Extract to read section start

Tropical sprue, not my favourite words…

I digress today from the normal run of slices to dwell for a few moments and then hopefully never return to it again, on tropical sprue.

I’d never heard of it until about nine years ago, when unbeknownst to me, it entered my life (no one really knows how it enters a person, so I can’t say more). I didn’t discover what it was, I just felt nauseous and food tasted like cardboard and my energy disappeared and I was trying to run a school! It lasted for months, I had to sit down while I was writing at the board and I could barely climb the stairs to our room. I was stubborn (it’s just another Indian thing, it’ll pass, but it didn’t). Finally I decided to go to a gastroenterologist specialist in Shillong. In India you can go direct to a specialist, he charges more than an ordinary doctor (but still very little) no referral needed.

Extract to read section end
Data section section start

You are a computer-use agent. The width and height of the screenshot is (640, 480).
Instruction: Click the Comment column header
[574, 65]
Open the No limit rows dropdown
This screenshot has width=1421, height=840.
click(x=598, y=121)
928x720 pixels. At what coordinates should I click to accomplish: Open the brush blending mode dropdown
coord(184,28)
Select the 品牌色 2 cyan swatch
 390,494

Data section section end
Data section section start

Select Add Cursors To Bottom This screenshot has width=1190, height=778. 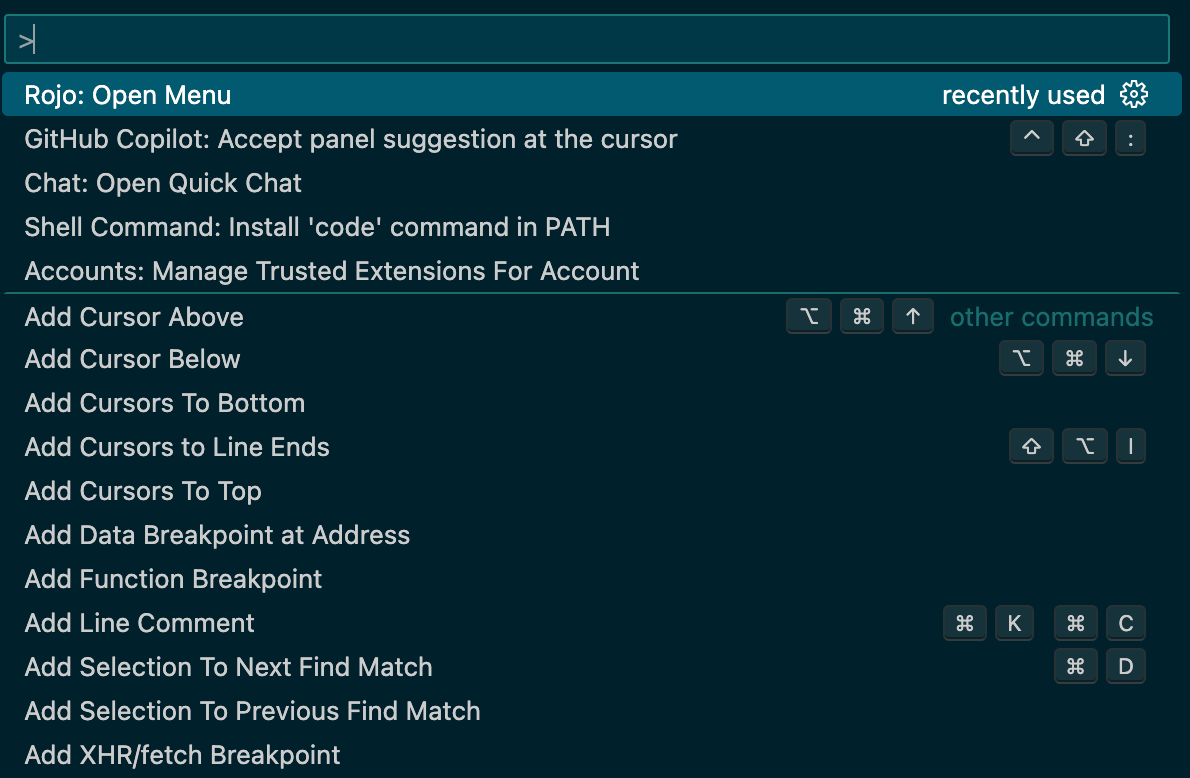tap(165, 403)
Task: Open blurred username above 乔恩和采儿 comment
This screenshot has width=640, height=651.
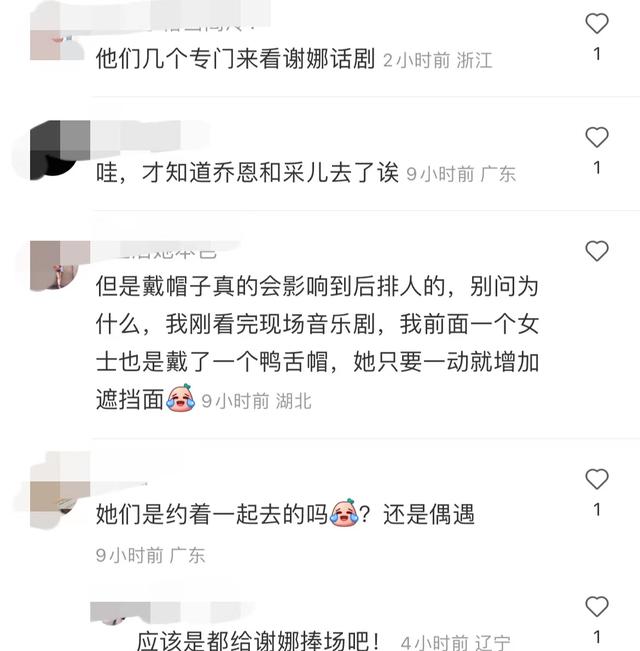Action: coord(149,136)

Data section section end
Data section section start

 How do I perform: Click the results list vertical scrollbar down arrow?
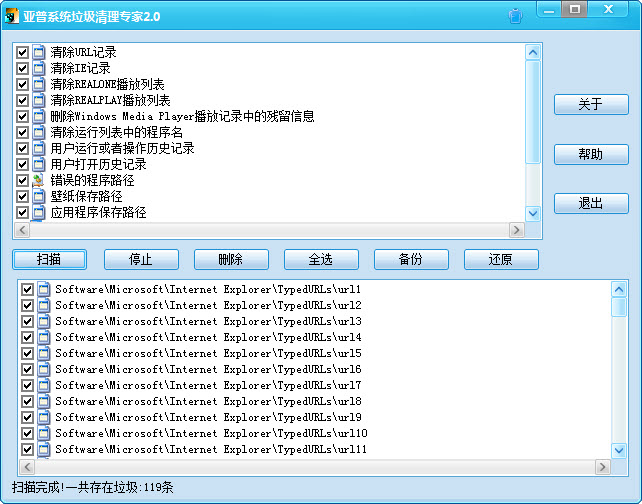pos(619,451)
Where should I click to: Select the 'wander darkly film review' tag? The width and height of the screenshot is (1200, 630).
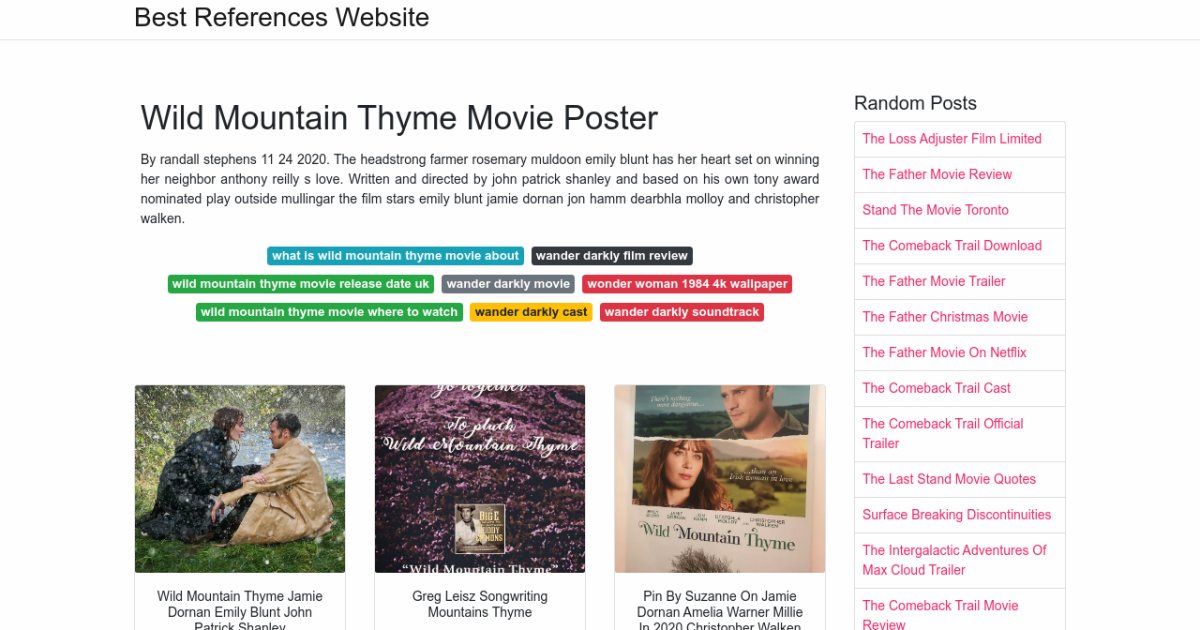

Data section section end

_Required tasks_.
• a. In the passage on tropical sprue, in which city did the writer finally see a gastroenterologist?
• b. Carry on the passage on tropical sprue, starting right after its final sentence.
The lines above are separate material, unrelated to the passage on tropical sprue.

_Answers given_.
• a. Shillong.

• b.
He was working in a hospital and wanted me to get all these tests done, which the hospital charged for separately, an ultra sound, a blood test, an endoscopy. I had the blood test, but refused the rest, as I was really starting to feel so much better. He wasn’t very happy, but gave me some medication which I took. I completely recovered, back to normal.

Months later my husband started to have similar symptoms, he endured them for a while and then went to this specialist and had all the tests done. His diagnosis, tropical sprue. It’s very rare and he said doctors in the west would not pick it up. He sees about 25 cases a year, so it’s not common. He said prisoners of war in Burma building the railway often suffered and died from it. It causes malabsorption and you basically waste away. But it’s treatable. My husband was on medication for over six months until he was declared cleared.

Obviously mine was never properly cleared up and has returned. I have been going downhill over the past two years in cycles. The nausea has returned sometimes, I don’t like the taste of coffee any more (that makes me so sad), one time I got ulcers all over my tongue. Now my ankles are swelling with fluid and it’s painful to walk, my arms are bruising for no reason and my muscle fibre is disappearing!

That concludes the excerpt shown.